The mayor is now focusing on improving the transportation and sports infrastructure of the city and has called on the private sector and big sports clubs, such as Fenerbahce, Galatasaray, and Besiktas, to cooperate with him.
Istanbul will compete against several European, Middle Eastern and South American cities, including London and India’s Ahmedabad, which are also seeking to host the games.
This year’s Tokyo 2020 Olympics, to be held from July 23 to Aug. 8, will host more than 100 Turkish athletes who will compete across 18 branches.
Fifty women athletes will represent the country, the highest level of female representation from Turkey since London 2012.
Istanbul, a city of 16.5 million, boasts eight stadiums, 52 sports facilities having 25 pools, 42 fitness saloons, 44 tennis courts, 41 football courts, one athletics track and two ice rinks. These facilities provide children with training in 15 different sporting branches.

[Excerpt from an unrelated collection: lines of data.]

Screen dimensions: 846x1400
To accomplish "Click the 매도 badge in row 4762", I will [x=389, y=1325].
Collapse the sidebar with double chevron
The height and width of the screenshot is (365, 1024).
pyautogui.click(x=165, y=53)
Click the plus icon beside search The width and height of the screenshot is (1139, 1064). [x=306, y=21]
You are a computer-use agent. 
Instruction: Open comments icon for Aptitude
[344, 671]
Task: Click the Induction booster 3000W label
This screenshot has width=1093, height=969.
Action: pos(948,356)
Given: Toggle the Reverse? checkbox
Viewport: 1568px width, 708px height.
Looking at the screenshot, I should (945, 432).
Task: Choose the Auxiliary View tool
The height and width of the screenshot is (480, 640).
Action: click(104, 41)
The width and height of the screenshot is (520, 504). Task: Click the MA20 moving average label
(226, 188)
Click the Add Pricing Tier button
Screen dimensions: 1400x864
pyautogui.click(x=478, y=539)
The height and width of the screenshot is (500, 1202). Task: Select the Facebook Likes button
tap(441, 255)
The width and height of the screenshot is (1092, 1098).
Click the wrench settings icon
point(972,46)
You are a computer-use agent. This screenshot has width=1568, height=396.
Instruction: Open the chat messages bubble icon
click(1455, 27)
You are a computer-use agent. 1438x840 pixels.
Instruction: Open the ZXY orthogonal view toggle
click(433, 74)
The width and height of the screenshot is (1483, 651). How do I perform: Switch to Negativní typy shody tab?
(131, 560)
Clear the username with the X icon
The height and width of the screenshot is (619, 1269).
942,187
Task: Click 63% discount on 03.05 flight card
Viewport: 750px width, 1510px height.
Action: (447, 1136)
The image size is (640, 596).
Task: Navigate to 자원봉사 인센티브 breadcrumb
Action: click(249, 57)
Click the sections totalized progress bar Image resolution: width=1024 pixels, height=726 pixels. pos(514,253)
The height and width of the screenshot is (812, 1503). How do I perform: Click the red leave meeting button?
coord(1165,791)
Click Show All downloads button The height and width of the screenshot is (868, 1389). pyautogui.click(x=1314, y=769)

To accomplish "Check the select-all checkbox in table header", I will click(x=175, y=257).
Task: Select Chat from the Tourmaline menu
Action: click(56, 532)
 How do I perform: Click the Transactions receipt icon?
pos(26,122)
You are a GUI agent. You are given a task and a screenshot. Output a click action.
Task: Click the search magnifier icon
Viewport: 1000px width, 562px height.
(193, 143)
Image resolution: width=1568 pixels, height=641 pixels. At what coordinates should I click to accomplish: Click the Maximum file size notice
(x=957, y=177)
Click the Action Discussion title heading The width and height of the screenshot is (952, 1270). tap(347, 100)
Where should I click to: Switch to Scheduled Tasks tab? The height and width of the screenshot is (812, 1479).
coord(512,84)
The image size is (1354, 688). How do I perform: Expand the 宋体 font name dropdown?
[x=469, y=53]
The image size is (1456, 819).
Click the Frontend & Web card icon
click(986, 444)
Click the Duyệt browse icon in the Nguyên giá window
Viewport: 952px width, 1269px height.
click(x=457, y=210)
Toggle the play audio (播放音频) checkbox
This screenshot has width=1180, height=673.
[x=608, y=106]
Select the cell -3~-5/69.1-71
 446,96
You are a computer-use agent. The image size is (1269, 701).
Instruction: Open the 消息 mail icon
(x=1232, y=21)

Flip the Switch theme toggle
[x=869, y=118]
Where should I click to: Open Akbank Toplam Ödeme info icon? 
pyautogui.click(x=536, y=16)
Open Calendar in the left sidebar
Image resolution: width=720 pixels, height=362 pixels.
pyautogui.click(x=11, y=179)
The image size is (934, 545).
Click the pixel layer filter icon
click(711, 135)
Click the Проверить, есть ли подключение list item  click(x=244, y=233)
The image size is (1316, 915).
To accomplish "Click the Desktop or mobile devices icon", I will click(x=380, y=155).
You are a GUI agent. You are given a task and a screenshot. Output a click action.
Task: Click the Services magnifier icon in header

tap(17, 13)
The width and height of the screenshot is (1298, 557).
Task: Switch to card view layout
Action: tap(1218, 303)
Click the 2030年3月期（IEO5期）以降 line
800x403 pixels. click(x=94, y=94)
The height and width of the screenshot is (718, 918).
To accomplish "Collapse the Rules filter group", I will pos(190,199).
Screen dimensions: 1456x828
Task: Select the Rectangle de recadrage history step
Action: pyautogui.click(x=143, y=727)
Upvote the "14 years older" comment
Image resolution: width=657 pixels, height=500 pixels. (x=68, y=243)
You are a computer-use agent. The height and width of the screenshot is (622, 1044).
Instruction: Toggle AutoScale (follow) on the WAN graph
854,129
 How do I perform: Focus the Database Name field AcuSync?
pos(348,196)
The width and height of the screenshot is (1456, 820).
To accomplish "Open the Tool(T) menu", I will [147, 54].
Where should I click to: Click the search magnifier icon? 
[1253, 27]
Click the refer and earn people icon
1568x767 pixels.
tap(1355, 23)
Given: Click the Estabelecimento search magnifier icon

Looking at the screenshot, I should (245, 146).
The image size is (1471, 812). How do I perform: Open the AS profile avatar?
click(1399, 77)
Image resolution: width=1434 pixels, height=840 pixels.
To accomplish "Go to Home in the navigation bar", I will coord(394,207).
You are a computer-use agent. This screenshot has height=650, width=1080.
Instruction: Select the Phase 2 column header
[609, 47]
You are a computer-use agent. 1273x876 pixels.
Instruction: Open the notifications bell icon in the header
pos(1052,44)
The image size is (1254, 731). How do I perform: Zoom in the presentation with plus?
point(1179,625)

The Ipsos Global Advisor survey, conducted between May 21 and June 4, with more than 19,000 adults across 28 countries, revealed that Turkish respondents expressed the most support for the Olympics, with 71 percent saying they thought holding the Tokyo Games despite the pandemic is the right move.
“Countries that are willing to host the Olympics are also required to increase their capacity in the Paralympics. Therefore, hosting these events requires accessible infrastructure in a host city,” Mert Yasar, a lawyer specialized in sports law, told Arab News.
Turkey, home to about 5 million disabled citizens, would need to improve accessibility for the disabled, such as increasing the number of smoothly functioning elevators and escalators at the metro stations, installing ramps that conform to global standards, ensuring wheelchair access in all venues, and expanding routing signs.
“Now, the disabled residents of the city face problems in using public transportation as they are still not completely disabled-friendly. The foremost advantage of hosting the Olympics will be to provide Istanbul with modern and sustainable infrastructure for people with disabilities while cultivating nationwide respect and understanding for them,” Yasar said.
Ensuring an accessible environment and standards is part of the Host City Contract that is awarded by the International Olympic Committee.
Yasar warned that the Olympics can be extremely expensive to host, with costs increasing to $45 billion for Beijing in 2008.
This financial burden can weaken enthusiasm for hosting the games. However, according to Yasar, cities are eager to host the Olympics because it becomes a soft power opportunity for them to attract attention and reveal their cultural appeal.
“However, if Istanbul is serious with this bid, it should engage in social activities to boost a popular culture for the Olympics. Although people support hosting the games, they should also be encouraged to buy tickets and attend them. If not, the Olympics can also bring a serious economic burden to the urban economy as it turned out to be the case in Japan during the pandemic,” he said.